En los regímenes del mundo árabe hay una familia dinástica (Arabia Saudita, Emiratos Árabes, Marruecos) o un único partido en el poder (Iraq, Siria, Egipto), y siempre, detrás, un ejército. El “partido militar” ha sido determinante en todas las revueltas.

El mundo mira hacia lo que pasa en Oriente Medio y el norte de África (MENA, sigla inglesa) por muchas cosas, entre otras, porque allí se concentra más del 60 por ciento de las reservas de petróleo conocidas. A pesar de tal riqueza, el mundo árabe tiene una de las tasas de empleo más bajas del mundo, especialmente entre la población joven, y altos niveles de injusticia social.

Lo que no son las revueltas

Uno de los problemas de los análisis sobre las revueltas árabes son las explicaciones unicausales, dentro de las que sobresalen las siguientes.

–Que es el proletariado árabe haciendo su ‘revolución de octubre’. Es cierto que las protestas de Egipto tienen como antecedente las luchas de obreros textileros, y el papel del movimiento obrero en Túnez es fundamental; pero de allí a pensar que es una “lucha de clases” hay una gran diferencia. La principal razón: la debilidad del movimiento obrero y la vanguardia de otros sectores sociales. Es cierto que hay banderas contra el desempleo y la pobreza, pero eso no justifica inventar un Lenin-Mohamed que guíe las revueltas.

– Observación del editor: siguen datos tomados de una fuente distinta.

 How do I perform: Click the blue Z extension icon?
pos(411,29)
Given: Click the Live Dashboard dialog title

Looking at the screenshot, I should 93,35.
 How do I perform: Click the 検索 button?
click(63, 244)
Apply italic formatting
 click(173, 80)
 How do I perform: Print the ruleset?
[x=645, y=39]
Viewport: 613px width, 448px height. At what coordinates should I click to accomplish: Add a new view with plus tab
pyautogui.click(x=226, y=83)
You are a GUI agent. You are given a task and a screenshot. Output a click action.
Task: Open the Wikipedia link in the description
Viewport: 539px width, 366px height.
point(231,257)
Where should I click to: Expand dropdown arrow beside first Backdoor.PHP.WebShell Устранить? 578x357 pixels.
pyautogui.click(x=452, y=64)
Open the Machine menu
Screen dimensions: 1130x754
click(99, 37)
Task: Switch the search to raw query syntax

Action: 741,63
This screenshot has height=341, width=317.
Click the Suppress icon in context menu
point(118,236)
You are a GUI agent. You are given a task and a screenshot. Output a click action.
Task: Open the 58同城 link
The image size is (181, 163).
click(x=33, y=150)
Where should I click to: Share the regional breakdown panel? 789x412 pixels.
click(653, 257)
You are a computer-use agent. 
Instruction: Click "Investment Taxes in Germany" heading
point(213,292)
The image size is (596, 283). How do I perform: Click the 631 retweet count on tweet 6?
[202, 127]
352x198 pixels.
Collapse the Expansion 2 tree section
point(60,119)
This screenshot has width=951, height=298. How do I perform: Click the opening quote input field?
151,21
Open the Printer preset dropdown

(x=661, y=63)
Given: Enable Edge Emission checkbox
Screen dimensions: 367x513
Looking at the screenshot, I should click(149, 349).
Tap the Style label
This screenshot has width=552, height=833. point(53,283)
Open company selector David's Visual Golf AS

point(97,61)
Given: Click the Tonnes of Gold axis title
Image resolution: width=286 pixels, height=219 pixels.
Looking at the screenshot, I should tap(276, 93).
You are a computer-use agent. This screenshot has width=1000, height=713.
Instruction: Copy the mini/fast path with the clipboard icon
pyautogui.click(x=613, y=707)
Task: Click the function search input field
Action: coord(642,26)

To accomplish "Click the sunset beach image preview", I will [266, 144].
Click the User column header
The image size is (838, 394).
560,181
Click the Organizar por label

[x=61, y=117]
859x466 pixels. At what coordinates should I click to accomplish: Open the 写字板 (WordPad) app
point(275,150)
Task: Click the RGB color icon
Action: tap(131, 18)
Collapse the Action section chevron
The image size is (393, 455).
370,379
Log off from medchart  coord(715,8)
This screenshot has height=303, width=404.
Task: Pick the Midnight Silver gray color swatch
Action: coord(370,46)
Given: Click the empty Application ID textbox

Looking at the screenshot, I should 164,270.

–Que es un proceso de islamización (islam = sumisión a Alá). Voceros de organizaciones musulmanas reconocen que las revueltas los sorprendieron tanto como a los gobiernos. Es cierto que se han sumado desde las mezquitas, pero no sólo por ser musulmanes sino también por ser ciudadanos. Hay más tensiones intramusulmanas que con otras civilizaciones: alawies de Siria contra suníes, suníes contra chiíes en Bahréin, zaydismo en Yemen, etcétera, aunque en el caso de Egipto se ve una nueva tendencia dentro de los Hermanos Musulmanes, más religiosa y menos democrática, luego de la salida de Mubarak.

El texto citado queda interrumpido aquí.